Arrangement of leaves on the stem
Both simple and compound leaves can be arranged in different ways. There are four types of location:
- Whorled. The leaves are attached in threes to a narrow stem - a whorl. They can be cross, with each whorl relative to the previous one rotated 90 degrees. Plants with this arrangement of leaves are elodea and crow's eye.
- Rosette. All leaves are at the same height and arranged in a circle. Agave and chlorophytum have such rosettes.
- Sequential (next). Leaves are attached one to each node. Thus, they are located near birch, pelargonium, apple trees, and roses.
- Opposite. With this type of arrangement, there are two leaves on each node. Each node is usually rotated 90 degrees relative to the previous one. Also, the leaves can be arranged in two rows without turning the nodes. Examples of plants with this arrangement of leaves are mint, jasmine, lilac, fuchsia, and jasmine.
The first two types of leaf arrangement are characteristic of plants with simple leaves. But the second two types can also refer to complex leaves.
Examples of plants
Now let's look at the different types of compound leaves with examples. There are a sufficient number of them. Plants with compound leaves come in a variety of life forms. These can be bushes and trees.
Very common plants with compound leaves are ash trees. These are trees of the olive family, class of dicotyledons, division of angiosperms. They have odd-pinnate compound leaves with seven to fifteen blades. The edge shape is jagged. The venation is reticulate. Ash leaves are used medicinally as a diuretic.
A striking example of a bush with complex leaves is the raspberry. These plants have odd-pinnate leaves with three to seven plates on long petioles. Type of venation - peristonervous. The shape of the leaf edge is crenate. Raspberry leaves are also used in folk medicine. They contain substances that have an anti-inflammatory effect.
Another tree with complex leaves is rowan. Its leaves are pinnate. The number of plates is about eleven. The venation is peristonervous.
The next example is clover. It has compound trifoliate leaves. Clover has reticulate venation. The shape of the leaf edge is entire. In addition to clover, bean also has trifoliate leaves.
Plants such as Albizia also have complex leaves. It has bipinnate leaves.

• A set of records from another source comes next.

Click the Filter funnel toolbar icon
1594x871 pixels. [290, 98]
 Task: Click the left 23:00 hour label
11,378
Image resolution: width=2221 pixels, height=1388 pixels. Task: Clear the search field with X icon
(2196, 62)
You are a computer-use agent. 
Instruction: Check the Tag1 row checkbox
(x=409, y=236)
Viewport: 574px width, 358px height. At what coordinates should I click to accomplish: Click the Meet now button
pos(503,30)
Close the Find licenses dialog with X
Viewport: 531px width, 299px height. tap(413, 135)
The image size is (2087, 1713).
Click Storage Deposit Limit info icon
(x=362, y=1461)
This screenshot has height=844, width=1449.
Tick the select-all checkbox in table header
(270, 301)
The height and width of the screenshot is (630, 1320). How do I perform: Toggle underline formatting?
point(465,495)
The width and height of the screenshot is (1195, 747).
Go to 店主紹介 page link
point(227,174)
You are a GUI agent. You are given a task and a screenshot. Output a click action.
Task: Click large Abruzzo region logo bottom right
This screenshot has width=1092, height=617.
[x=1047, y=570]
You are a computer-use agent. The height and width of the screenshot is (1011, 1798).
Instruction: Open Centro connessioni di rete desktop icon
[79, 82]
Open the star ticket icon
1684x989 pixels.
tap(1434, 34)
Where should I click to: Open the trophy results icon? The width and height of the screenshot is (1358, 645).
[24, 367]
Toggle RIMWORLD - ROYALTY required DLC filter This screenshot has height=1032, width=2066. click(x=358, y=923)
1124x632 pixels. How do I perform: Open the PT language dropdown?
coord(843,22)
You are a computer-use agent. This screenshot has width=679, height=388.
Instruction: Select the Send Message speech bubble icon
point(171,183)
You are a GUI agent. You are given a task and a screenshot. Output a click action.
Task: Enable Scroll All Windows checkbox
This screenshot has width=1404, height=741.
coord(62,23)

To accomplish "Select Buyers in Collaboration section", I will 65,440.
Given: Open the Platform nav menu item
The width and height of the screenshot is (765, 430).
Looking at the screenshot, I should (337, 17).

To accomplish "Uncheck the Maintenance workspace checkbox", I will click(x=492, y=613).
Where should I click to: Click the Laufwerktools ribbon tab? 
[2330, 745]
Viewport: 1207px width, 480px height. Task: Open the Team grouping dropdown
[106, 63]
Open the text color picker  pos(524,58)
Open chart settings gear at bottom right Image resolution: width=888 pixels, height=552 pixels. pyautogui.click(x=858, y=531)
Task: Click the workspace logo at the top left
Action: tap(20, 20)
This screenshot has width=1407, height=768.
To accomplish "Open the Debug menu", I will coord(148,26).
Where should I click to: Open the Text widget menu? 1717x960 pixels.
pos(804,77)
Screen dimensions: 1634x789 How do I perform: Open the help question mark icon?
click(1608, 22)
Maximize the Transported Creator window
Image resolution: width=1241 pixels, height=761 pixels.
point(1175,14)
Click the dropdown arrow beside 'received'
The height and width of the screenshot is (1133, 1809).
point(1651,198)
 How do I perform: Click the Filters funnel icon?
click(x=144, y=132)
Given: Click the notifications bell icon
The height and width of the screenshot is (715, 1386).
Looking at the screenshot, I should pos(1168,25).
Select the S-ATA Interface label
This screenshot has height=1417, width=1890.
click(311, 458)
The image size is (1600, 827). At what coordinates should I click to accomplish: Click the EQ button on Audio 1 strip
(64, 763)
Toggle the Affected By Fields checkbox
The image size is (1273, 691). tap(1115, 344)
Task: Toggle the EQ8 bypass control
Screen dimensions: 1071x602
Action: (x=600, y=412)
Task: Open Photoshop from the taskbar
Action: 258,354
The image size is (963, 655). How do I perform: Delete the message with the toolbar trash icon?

Another striking example of a plant with complex leaves is acacia. This bush has reticulate venation. The edge shape is solid. Leaf type: bipinnate. The number of plates is from eleven pieces.
Another plant with compound leaves is strawberry. Leaf type: trifoliate. The venation is reticulate. These leaves are also used in folk medicine. Usually with atherosclerosis and other vascular diseases.
Conclusion
As a conclusion, we present a general table about complex leaves.
| Type of compound sheet | Description | Examples of plants |
| Palmate leaves | The plates fan out from the petiole, resembling human fingers | Horse chestnut |
| Imparipinnate | The number of plates is odd, the apical one is present. All plates are located along the main petiole | Ash, rose, rowan, acacia |
| Pipirnate | The number of leaf blades is odd, the apical one is absent. All of them are located along the main petiole. | Peas, sweet peas |
| Bipinnate | The blades are attached to secondary petioles growing from the main petiole. | Albizia |
| Trifoliate (trifoliate) | They have three blades that extend from the main petiole | Clover, bean |
| Finger-notching | The plates are arranged like cirrus, but are not completely separated | Rowan |
So we looked at the structure of a complex leaf, which ones possess them.